Extracted data entries
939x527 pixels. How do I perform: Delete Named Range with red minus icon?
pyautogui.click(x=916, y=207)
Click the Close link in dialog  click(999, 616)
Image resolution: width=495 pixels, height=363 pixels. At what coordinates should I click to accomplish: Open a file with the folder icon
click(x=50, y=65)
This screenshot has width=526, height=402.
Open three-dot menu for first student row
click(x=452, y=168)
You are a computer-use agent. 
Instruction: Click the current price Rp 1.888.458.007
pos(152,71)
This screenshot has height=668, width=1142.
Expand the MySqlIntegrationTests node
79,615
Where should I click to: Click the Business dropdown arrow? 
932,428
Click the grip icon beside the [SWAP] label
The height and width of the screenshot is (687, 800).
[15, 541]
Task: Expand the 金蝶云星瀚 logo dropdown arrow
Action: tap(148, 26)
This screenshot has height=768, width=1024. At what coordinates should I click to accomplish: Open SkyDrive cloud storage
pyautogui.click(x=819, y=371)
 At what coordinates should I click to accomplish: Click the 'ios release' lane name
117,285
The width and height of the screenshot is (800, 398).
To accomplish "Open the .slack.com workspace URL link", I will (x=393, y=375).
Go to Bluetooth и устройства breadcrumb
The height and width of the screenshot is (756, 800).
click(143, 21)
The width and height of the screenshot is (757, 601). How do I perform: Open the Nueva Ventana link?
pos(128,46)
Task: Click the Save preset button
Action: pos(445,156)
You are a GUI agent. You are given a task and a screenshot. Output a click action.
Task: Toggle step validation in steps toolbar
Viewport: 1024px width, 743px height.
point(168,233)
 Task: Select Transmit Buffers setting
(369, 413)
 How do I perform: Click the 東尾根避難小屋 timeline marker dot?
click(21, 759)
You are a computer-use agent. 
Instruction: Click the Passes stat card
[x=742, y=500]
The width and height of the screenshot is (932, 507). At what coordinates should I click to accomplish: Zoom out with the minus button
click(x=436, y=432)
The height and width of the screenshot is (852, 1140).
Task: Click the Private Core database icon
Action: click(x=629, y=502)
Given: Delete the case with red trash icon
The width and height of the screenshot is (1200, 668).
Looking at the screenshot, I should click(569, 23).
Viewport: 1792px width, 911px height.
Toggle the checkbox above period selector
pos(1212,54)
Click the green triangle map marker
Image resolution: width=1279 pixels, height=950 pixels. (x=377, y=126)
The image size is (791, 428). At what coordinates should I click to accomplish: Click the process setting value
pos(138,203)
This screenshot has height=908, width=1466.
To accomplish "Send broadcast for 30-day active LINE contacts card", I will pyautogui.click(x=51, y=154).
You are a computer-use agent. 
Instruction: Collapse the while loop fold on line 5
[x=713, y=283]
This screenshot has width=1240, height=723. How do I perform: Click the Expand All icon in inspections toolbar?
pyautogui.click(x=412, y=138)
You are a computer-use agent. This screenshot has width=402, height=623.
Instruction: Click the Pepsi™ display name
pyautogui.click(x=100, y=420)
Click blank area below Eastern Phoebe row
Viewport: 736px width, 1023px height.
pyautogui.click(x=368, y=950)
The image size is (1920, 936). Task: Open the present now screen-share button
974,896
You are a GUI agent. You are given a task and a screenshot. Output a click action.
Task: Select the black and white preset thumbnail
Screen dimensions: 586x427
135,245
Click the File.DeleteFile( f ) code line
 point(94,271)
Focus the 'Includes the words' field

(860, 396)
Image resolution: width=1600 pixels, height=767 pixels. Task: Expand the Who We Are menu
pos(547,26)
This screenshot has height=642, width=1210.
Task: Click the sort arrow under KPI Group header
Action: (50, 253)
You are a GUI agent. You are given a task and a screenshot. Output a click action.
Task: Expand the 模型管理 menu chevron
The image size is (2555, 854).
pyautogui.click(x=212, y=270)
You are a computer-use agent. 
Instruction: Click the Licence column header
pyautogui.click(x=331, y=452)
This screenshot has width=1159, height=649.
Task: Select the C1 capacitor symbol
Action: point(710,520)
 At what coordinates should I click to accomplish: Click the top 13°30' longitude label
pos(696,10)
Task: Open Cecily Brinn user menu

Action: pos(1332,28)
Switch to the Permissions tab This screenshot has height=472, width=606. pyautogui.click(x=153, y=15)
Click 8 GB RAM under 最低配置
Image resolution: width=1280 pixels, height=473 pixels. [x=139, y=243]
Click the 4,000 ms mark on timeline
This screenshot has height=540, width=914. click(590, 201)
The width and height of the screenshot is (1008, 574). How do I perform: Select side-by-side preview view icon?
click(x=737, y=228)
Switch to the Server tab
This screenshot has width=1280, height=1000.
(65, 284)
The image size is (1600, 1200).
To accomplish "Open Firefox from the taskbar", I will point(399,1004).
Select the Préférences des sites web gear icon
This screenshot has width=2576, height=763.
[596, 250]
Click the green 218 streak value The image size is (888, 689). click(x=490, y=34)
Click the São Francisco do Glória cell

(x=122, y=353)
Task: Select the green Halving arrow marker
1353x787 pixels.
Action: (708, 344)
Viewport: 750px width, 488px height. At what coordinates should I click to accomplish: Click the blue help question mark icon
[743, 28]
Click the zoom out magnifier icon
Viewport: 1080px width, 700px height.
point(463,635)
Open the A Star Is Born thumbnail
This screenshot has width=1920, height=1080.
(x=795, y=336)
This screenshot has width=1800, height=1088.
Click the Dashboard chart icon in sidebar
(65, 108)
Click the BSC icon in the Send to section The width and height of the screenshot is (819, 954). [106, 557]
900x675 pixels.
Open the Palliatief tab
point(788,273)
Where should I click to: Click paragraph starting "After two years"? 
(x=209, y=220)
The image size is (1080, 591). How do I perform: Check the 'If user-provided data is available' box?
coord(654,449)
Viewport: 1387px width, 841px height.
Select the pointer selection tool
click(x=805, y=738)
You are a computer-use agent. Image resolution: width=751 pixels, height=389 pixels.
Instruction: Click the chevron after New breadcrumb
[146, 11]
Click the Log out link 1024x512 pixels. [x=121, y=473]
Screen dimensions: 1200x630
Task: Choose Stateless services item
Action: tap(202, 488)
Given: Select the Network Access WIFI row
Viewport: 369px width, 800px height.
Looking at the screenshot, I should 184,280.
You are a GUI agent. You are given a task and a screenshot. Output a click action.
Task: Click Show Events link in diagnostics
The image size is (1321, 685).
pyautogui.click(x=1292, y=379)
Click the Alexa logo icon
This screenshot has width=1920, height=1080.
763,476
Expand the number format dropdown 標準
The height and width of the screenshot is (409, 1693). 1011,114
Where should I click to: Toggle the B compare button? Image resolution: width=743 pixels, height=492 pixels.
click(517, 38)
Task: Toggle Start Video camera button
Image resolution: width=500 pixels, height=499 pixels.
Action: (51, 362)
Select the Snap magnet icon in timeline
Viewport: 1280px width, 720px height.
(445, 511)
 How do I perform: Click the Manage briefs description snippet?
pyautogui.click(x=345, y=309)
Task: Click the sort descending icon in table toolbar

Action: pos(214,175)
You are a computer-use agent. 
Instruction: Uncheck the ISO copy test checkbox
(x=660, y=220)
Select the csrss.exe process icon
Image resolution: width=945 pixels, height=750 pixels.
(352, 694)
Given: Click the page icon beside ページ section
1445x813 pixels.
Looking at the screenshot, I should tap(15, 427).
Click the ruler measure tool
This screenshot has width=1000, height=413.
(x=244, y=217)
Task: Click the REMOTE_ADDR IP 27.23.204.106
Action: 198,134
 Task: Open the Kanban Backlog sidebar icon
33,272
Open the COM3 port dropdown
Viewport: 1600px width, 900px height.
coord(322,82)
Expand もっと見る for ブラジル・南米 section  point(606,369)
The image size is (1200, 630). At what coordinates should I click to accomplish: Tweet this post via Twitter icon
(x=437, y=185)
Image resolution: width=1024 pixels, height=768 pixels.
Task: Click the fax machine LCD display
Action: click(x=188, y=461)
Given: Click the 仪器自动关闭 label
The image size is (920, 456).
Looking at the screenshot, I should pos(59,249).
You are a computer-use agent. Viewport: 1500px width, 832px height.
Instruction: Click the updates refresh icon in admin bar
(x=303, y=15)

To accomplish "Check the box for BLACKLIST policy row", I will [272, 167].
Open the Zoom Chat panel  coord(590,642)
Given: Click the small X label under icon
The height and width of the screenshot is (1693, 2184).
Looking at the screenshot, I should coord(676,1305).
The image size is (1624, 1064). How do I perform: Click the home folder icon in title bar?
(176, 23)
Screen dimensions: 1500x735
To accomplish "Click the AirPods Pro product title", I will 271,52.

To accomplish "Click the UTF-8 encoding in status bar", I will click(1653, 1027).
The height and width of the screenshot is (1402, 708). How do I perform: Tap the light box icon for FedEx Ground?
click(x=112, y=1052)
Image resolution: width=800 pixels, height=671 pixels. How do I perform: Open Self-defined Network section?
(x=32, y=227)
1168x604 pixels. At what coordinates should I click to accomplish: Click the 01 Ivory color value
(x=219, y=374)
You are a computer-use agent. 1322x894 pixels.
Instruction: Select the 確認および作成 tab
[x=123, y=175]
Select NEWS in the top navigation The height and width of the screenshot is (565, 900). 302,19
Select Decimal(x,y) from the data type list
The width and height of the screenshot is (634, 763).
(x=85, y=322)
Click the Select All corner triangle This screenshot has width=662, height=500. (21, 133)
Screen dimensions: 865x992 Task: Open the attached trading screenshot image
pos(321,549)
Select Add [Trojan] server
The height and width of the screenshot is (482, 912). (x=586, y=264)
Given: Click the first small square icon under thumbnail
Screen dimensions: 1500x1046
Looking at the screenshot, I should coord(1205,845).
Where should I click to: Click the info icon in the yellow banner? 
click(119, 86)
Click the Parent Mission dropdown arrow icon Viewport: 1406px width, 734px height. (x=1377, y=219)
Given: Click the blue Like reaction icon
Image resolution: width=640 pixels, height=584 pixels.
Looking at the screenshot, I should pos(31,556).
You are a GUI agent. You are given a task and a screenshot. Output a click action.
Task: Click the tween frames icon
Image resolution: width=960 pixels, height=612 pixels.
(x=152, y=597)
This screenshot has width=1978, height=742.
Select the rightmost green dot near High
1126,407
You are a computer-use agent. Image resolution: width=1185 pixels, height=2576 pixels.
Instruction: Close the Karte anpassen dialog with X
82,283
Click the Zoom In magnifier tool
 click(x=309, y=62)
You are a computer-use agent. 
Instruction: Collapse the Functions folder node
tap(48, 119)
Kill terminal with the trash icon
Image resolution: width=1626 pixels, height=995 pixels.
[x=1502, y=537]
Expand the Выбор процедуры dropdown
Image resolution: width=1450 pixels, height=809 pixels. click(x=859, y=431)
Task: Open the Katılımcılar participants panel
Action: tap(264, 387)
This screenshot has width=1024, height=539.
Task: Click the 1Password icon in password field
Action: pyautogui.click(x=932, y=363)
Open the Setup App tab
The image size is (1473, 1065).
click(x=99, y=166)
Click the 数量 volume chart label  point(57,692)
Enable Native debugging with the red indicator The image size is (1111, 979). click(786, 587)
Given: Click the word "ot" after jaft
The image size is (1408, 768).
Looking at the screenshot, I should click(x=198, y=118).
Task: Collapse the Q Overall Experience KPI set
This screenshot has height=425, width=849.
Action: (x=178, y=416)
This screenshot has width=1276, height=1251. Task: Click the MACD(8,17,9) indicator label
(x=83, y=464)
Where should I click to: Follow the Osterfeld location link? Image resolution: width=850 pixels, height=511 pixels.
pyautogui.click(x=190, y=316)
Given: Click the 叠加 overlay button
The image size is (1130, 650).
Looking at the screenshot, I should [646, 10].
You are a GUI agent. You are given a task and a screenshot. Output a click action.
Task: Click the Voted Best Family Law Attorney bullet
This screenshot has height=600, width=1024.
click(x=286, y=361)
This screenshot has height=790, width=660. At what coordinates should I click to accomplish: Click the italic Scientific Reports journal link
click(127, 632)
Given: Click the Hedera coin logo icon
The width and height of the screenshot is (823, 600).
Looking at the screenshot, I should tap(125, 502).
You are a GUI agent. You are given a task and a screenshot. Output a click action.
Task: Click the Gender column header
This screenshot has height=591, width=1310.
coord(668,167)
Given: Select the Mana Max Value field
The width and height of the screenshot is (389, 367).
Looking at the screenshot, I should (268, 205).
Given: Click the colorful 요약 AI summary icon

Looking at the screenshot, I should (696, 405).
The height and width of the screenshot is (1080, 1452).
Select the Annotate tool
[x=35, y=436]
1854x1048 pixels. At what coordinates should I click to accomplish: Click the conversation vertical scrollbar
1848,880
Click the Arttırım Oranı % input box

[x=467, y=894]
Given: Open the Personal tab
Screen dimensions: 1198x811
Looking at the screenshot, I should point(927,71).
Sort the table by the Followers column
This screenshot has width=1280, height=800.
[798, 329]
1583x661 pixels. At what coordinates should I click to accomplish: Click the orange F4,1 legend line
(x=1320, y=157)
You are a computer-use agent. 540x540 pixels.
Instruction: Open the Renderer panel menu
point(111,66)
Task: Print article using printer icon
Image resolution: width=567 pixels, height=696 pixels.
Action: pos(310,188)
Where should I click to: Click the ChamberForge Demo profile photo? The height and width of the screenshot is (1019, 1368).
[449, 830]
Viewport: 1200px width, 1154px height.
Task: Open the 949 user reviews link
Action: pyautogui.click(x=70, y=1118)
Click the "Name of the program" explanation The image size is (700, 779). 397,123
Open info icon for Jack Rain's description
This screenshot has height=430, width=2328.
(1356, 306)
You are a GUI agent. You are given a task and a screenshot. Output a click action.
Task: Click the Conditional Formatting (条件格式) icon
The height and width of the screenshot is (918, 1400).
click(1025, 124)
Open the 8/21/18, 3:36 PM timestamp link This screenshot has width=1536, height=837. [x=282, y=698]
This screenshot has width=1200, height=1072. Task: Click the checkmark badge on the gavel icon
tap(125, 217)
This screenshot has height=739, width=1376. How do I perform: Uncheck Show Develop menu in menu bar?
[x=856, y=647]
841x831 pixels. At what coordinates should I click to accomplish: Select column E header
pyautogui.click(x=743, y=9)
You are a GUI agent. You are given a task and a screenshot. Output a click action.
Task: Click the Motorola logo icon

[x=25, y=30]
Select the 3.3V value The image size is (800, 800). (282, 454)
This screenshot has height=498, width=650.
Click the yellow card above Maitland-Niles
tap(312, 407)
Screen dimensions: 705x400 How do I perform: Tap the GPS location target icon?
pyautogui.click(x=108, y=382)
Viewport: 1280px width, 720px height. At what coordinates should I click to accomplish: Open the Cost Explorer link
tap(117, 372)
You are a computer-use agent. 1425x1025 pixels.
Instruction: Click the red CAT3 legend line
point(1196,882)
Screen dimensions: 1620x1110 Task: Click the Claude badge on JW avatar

> **Work instructions**
Would you please filter the lines above and copy every one that includes "Send"?

> **Response to the task**
To accomplish "Send broadcast for 30-day active LINE contacts card", I will pyautogui.click(x=51, y=154).
Click the BSC icon in the Send to section The width and height of the screenshot is (819, 954). [106, 557]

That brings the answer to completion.